La sentencia consideró que el incumplimiento de la empresa no solo implicó la pérdida de los objetos personales, sino que también frustró una experiencia única, ya que la pareja debió adelantar el regreso por la falta de respuestas sobre el paradero del equipaje.
De acuerdo con el expediente judicial, los hechos ocurrieron en mayo de 2006, cuando la pareja viajó hacia Córdoba pocos días después de contraer matrimonio. Antes de abordar el micro entregaron su equipaje y recibieron el comprobante correspondiente, pero al llegar a Villa Carlos Paz descubrieron que la valija no había llegado a destino.
Entre los elementos extraviados había ropa, artículos de higiene, una cámara fotográfica, una depiladora y otros efectos personales. Ante esa situación, los recién casados tuvieron que comprar prendas y productos básicos para continuar con el viaje.
Tras realizar el reclamo administrativo sin obtener una solución, decidieron dar por terminada la luna de miel antes de lo previsto y regresar a su domicilio. Más tarde enviaron una carta documento para reclamar una compensación, pero la empresa nunca respondió, lo que dio origen a una demanda judicial.
Durante el proceso, la empresa demandada no se presentó a ejercer su defensa pese a haber sido debidamente notificada, por lo que fue declarada en rebeldía.

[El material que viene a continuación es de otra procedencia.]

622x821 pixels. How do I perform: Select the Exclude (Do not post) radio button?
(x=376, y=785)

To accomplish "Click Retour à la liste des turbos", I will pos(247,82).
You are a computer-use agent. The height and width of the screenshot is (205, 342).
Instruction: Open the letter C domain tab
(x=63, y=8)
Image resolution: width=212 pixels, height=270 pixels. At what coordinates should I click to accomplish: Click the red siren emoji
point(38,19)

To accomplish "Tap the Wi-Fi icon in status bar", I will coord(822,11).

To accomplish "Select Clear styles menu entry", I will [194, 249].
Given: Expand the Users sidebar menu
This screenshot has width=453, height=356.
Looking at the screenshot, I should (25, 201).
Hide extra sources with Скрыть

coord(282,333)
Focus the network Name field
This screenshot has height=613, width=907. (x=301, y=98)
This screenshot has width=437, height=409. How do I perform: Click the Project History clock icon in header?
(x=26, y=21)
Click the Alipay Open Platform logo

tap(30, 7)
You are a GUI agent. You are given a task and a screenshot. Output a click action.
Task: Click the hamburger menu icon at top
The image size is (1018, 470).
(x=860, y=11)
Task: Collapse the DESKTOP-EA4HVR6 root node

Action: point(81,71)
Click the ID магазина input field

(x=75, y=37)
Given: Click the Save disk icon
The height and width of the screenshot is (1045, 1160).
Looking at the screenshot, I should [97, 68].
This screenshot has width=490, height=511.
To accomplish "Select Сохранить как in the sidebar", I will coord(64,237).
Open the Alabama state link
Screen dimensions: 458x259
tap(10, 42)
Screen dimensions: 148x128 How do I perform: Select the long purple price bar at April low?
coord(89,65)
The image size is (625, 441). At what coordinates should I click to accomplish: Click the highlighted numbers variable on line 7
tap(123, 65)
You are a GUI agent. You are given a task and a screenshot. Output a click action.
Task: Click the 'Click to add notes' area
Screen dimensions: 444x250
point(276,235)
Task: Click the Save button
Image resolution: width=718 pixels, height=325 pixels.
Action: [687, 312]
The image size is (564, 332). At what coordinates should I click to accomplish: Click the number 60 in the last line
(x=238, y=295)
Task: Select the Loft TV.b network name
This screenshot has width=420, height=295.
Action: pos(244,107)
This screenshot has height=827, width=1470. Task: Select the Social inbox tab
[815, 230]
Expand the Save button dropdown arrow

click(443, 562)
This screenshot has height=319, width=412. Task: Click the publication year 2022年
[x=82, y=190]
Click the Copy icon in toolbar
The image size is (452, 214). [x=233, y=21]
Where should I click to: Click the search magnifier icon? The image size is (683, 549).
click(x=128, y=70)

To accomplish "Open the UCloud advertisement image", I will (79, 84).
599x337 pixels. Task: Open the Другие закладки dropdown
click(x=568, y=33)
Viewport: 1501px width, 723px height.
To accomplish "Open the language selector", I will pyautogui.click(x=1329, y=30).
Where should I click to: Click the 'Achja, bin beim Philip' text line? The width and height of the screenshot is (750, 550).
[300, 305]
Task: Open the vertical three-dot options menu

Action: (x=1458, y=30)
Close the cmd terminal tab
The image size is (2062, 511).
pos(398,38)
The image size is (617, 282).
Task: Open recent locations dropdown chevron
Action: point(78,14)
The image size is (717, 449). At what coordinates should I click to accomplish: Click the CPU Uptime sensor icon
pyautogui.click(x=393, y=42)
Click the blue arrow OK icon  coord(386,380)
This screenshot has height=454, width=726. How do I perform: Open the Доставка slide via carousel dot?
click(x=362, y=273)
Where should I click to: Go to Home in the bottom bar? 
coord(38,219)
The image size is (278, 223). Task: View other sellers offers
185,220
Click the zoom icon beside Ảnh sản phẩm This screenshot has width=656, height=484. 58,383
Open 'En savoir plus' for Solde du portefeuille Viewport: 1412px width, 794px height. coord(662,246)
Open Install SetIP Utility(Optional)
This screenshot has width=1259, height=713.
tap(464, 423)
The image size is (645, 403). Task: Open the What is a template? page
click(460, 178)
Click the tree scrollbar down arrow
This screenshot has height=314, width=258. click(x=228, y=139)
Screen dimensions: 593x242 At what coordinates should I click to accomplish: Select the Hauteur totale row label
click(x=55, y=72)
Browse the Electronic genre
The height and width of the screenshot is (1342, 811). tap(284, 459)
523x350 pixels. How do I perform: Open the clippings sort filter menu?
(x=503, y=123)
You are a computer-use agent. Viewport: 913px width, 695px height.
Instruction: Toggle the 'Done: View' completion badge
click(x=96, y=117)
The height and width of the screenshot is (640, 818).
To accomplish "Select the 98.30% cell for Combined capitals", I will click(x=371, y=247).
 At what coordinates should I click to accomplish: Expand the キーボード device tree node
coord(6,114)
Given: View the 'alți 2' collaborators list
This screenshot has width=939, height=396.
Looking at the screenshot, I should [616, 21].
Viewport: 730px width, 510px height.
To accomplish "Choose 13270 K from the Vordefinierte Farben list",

El tribunal tuvo por acreditados los hechos expuestos por la pareja y recordó que el transportista es responsable del equipaje despachado como parte del contrato de transporte.
Para resolver el caso, el juez valoró los testimonios de personas cercanas a los demandantes, quienes confirmaron tanto la pérdida de la valija como las compras que debieron realizar durante la estadía. También destacó que los bienes reclamados eran de uso habitual y que el pedido de indemnización resultaba razonable.
Por los objetos perdidos, la sentencia fijó una reparación de 3.960 pesos, correspondiente al valor de esos bienes al momento de la presentación de la demanda en 2006.
En relación con el daño moral, el magistrado entendió que la pérdida del equipaje durante la luna de miel y la falta de respuestas de la empresa justificaban una compensación de 3 millones de pesos, calculada a valores de 2026.
De este modo, la condena asciende a $3.003.960, suma que se distribuirá en partes iguales entre ambos integrantes de la pareja. Además, la resolución ordenó el pago de los intereses correspondientes y otorgó a la empresa un plazo de diez días para cumplir con la indemnización una vez que la liquidación quede firme.